A red light meant no matches had been found on sequences entered, and Greg had become so accustomed to misses that the red light was all he ever expected. He’d never seen a green indicator light during his tenure at the OCME. He clicked on the icon and two DNA profiles popped up onto the monitor—white numbers against a black background. They were identical.
“Hey, boss?” he said in a careful tone, keeping his eye on the set of twenty-three numbers in front of him to make sure they didn’t change.
“What’s up?” Dr. Trudeau asked as he worked his fingers over a keyboard on the other side of the room.
As the head of Forensic Biology, Arthur Trudeau was in charge of identifying the remains of mass casualties from across the state of New York. For nearly twenty years it had been his mission to identify every specimen collected from those killed in the World Trade Center attack.
“We got a hit.”
Trudeau’s fingers stopped tapping the keyboard and he slowly looked over to Greg Norton’s station. “Say that again.”
The tech nodded and smiled as he continued to stare at the numbers on his screen. “We got a hit. We got a frickin’ hit!”

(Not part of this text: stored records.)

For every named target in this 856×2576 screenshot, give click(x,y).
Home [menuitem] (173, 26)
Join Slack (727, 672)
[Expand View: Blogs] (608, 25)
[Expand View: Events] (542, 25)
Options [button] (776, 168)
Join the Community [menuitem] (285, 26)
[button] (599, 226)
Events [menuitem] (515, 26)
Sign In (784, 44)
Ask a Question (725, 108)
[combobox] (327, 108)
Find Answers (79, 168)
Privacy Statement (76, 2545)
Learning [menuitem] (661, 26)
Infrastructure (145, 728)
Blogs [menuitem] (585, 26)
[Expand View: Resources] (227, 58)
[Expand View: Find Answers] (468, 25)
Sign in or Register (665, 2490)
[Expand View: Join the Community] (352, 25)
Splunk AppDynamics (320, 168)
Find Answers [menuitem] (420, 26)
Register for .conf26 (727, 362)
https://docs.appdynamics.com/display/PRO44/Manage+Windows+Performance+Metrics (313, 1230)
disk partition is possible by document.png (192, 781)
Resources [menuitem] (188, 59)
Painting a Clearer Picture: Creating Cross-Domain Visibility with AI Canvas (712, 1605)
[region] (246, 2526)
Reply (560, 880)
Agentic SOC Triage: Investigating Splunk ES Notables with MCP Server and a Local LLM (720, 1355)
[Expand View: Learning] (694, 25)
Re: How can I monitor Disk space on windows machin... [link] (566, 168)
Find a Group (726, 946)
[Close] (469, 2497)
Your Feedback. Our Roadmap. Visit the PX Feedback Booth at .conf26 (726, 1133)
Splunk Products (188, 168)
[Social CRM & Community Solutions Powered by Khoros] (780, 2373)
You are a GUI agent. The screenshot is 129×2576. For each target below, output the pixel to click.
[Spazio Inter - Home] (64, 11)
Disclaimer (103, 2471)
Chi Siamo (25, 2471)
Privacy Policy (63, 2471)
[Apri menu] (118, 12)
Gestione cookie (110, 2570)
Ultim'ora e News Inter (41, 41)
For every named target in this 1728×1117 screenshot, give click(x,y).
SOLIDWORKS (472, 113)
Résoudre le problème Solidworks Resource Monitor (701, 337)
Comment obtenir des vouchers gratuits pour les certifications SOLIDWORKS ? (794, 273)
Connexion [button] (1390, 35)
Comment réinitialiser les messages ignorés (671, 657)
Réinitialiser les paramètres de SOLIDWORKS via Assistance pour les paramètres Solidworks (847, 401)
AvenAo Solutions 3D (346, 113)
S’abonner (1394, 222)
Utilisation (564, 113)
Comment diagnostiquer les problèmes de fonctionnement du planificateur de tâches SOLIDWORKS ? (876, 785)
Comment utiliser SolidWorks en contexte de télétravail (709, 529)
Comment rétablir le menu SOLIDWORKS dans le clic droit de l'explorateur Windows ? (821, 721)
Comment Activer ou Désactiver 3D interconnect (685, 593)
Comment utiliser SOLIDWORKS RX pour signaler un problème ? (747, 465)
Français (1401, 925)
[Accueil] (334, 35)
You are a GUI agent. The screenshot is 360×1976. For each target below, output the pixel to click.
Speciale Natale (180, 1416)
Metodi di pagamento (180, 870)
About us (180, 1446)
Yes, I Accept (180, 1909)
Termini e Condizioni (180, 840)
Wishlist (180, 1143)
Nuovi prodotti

Dr. Trudeau stood from his desk and walked across the lab. “Patient?”
“One one four five zero.”
Trudeau walked to a standing computer station, pulled the keyboard toward him, and typed the numbers.
“Who is it?” Greg asked.
Other technicians had heard the news of a confirmed identification and gathered around. Trudeau stared at the monitor and the small hourglass that spun as the computer searched. Finally, a named appeared on the screen.
“Victoria Ford,” he said.
“Next of kin?” Greg asked.
Trudeau shook his head. “Parents, but they’re deceased.”
“Any other contacts?”
“Yes,” Trudeau said, scrolling down the page. “A sister. Address in New York State.”
“Want me to make the call?”
“No. Let’s run it one more time to be sure. Start to finish. If it hits a second time, I’ll give her a call.”
“First one in how long, boss?”
Dr. Trudeau looked over at the young technician. “Years. Now run it again.”